Material provided:
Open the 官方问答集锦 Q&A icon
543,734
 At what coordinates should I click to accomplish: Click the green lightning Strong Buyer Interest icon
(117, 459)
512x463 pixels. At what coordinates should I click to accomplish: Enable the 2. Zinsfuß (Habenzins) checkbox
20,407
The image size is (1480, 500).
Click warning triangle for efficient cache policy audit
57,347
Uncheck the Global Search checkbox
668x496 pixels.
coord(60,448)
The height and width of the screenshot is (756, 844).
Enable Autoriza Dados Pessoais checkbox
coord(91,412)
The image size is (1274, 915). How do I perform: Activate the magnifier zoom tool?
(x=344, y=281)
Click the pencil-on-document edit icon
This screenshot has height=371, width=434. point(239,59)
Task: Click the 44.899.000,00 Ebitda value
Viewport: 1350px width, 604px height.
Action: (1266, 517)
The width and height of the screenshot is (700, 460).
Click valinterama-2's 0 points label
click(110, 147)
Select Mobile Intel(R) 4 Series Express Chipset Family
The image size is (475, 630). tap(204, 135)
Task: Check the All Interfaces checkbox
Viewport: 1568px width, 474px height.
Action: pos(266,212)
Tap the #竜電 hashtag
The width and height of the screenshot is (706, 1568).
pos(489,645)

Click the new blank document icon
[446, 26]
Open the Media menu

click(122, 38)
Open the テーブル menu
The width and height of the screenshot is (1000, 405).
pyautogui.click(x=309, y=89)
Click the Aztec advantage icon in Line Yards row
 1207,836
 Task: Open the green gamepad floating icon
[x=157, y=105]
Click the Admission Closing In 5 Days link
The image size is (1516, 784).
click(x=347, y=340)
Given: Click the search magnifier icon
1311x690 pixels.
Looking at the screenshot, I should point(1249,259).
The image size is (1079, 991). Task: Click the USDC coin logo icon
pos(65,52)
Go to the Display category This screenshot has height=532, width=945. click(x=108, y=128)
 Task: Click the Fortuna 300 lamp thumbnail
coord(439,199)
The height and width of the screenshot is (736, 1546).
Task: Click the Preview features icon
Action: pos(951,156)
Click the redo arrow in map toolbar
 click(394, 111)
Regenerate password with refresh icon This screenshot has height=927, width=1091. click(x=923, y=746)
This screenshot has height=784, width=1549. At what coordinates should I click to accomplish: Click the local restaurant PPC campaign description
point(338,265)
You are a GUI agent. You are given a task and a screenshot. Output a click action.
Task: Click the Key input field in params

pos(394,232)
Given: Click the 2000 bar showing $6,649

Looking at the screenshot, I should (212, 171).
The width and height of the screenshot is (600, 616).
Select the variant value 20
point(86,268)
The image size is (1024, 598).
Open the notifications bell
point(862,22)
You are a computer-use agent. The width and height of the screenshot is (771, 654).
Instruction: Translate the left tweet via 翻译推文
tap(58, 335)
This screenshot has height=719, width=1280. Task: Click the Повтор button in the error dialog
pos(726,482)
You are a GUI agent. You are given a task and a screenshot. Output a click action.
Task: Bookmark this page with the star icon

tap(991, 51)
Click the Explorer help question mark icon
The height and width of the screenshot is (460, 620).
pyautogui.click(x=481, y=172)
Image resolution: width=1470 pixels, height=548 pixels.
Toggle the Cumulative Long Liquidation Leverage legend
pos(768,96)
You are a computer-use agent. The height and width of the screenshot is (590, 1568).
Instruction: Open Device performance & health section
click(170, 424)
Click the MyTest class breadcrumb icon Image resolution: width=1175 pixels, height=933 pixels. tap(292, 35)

What is expected: Copy out the entries above again, keeping them exact.

Task solution:
Open the 官方问答集锦 Q&A icon
543,734
 At what coordinates should I click to accomplish: Click the green lightning Strong Buyer Interest icon
(117, 459)
512x463 pixels. At what coordinates should I click to accomplish: Enable the 2. Zinsfuß (Habenzins) checkbox
20,407
The image size is (1480, 500).
Click warning triangle for efficient cache policy audit
57,347
Uncheck the Global Search checkbox
668x496 pixels.
coord(60,448)
The height and width of the screenshot is (756, 844).
Enable Autoriza Dados Pessoais checkbox
coord(91,412)
The image size is (1274, 915). How do I perform: Activate the magnifier zoom tool?
(x=344, y=281)
Click the pencil-on-document edit icon
This screenshot has height=371, width=434. point(239,59)
Task: Click the 44.899.000,00 Ebitda value
Viewport: 1350px width, 604px height.
Action: (1266, 517)
The width and height of the screenshot is (700, 460).
Click valinterama-2's 0 points label
click(110, 147)
Select Mobile Intel(R) 4 Series Express Chipset Family
The image size is (475, 630). tap(204, 135)
Task: Check the All Interfaces checkbox
Viewport: 1568px width, 474px height.
Action: pos(266,212)
Tap the #竜電 hashtag
The width and height of the screenshot is (706, 1568).
pos(489,645)

Click the new blank document icon
[446, 26]
Open the Media menu

click(122, 38)
Open the テーブル menu
The width and height of the screenshot is (1000, 405).
pyautogui.click(x=309, y=89)
Click the Aztec advantage icon in Line Yards row
 1207,836
 Task: Open the green gamepad floating icon
[x=157, y=105]
Click the Admission Closing In 5 Days link
The image size is (1516, 784).
click(x=347, y=340)
Given: Click the search magnifier icon
1311x690 pixels.
Looking at the screenshot, I should point(1249,259).
The image size is (1079, 991). Task: Click the USDC coin logo icon
pos(65,52)
Go to the Display category This screenshot has height=532, width=945. click(x=108, y=128)
 Task: Click the Fortuna 300 lamp thumbnail
coord(439,199)
The height and width of the screenshot is (736, 1546).
Task: Click the Preview features icon
Action: pos(951,156)
Click the redo arrow in map toolbar
 click(394, 111)
Regenerate password with refresh icon This screenshot has height=927, width=1091. click(x=923, y=746)
This screenshot has height=784, width=1549. At what coordinates should I click to accomplish: Click the local restaurant PPC campaign description
point(338,265)
You are a GUI agent. You are given a task and a screenshot. Output a click action.
Task: Click the Key input field in params

pos(394,232)
Given: Click the 2000 bar showing $6,649

Looking at the screenshot, I should (212, 171).
The width and height of the screenshot is (600, 616).
Select the variant value 20
point(86,268)
The image size is (1024, 598).
Open the notifications bell
point(862,22)
You are a computer-use agent. The width and height of the screenshot is (771, 654).
Instruction: Translate the left tweet via 翻译推文
tap(58, 335)
This screenshot has height=719, width=1280. Task: Click the Повтор button in the error dialog
pos(726,482)
You are a GUI agent. You are given a task and a screenshot. Output a click action.
Task: Bookmark this page with the star icon

tap(991, 51)
Click the Explorer help question mark icon
The height and width of the screenshot is (460, 620).
pyautogui.click(x=481, y=172)
Image resolution: width=1470 pixels, height=548 pixels.
Toggle the Cumulative Long Liquidation Leverage legend
pos(768,96)
You are a computer-use agent. The height and width of the screenshot is (590, 1568).
Instruction: Open Device performance & health section
click(170, 424)
Click the MyTest class breadcrumb icon Image resolution: width=1175 pixels, height=933 pixels. tap(292, 35)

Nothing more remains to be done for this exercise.